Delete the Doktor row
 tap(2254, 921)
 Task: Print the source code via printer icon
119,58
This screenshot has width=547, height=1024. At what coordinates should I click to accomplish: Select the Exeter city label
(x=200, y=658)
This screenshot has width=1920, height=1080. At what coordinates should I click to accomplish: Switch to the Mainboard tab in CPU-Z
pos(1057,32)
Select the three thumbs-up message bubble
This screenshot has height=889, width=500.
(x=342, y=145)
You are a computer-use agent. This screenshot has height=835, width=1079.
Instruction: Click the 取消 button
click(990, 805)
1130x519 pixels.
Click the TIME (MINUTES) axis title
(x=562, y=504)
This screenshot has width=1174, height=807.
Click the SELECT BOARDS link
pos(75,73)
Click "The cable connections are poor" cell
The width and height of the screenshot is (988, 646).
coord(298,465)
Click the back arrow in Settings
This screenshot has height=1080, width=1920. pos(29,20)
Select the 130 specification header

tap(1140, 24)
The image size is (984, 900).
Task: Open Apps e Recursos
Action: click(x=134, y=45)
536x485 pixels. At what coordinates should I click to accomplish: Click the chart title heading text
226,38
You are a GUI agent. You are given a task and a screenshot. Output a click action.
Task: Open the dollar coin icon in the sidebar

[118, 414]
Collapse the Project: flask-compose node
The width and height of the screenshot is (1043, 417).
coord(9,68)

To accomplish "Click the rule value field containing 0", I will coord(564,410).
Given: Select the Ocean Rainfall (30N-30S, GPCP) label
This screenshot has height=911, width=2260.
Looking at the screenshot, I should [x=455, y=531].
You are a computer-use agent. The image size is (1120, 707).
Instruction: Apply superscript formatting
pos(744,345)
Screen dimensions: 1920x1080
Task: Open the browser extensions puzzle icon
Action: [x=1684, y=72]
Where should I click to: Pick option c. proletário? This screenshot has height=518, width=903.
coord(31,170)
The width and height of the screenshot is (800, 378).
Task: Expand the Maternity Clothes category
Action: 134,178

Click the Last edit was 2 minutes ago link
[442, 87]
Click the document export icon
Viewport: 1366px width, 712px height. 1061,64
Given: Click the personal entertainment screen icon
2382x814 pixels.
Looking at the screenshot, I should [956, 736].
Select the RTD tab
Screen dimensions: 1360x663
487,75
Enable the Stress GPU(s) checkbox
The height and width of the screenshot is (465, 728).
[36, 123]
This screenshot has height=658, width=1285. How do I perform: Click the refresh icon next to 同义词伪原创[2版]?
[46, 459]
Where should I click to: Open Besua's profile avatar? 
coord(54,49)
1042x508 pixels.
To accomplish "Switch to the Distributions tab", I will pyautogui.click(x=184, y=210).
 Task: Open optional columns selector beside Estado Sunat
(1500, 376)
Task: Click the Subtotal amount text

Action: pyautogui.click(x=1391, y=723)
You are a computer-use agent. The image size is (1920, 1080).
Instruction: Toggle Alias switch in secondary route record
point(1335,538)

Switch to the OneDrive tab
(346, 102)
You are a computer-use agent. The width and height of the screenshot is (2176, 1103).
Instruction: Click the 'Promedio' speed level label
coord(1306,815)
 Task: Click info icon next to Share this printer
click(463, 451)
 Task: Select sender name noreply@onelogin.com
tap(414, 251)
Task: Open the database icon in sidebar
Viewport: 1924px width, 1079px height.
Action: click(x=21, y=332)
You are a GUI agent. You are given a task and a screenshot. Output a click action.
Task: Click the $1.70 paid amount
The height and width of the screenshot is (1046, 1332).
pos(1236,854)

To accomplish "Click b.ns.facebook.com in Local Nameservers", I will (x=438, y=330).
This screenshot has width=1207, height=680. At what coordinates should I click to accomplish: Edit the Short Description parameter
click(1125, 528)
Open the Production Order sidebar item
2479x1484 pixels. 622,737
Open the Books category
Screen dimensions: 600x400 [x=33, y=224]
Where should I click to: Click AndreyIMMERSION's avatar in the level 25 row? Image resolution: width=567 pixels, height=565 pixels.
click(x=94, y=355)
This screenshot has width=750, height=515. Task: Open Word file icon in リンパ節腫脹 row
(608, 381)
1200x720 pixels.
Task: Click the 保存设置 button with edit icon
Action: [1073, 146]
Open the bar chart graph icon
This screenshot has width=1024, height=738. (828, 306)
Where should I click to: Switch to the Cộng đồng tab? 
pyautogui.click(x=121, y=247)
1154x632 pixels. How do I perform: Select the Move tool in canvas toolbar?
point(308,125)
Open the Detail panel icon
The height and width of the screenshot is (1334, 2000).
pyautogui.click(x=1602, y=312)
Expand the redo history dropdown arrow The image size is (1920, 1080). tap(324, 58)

•••••

▶ _Given instruction_: Tally the lines in the records above that contain the word "title", and reply with only the count.

▶ _Expected output_: 2